(Given data Opens)
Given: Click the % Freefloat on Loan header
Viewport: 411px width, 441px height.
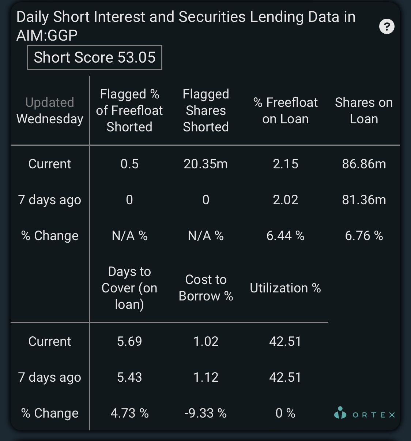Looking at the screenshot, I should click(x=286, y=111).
(Given data Closes)
(Given data Opens)
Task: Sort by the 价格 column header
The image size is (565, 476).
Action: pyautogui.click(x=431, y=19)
(Given data Closes)
§ Exercise
Scan the listing for the string "header" and copy every line that carries it.

§ Result
Given: Click the % Freefloat on Loan header
Task: Sort by the 价格 column header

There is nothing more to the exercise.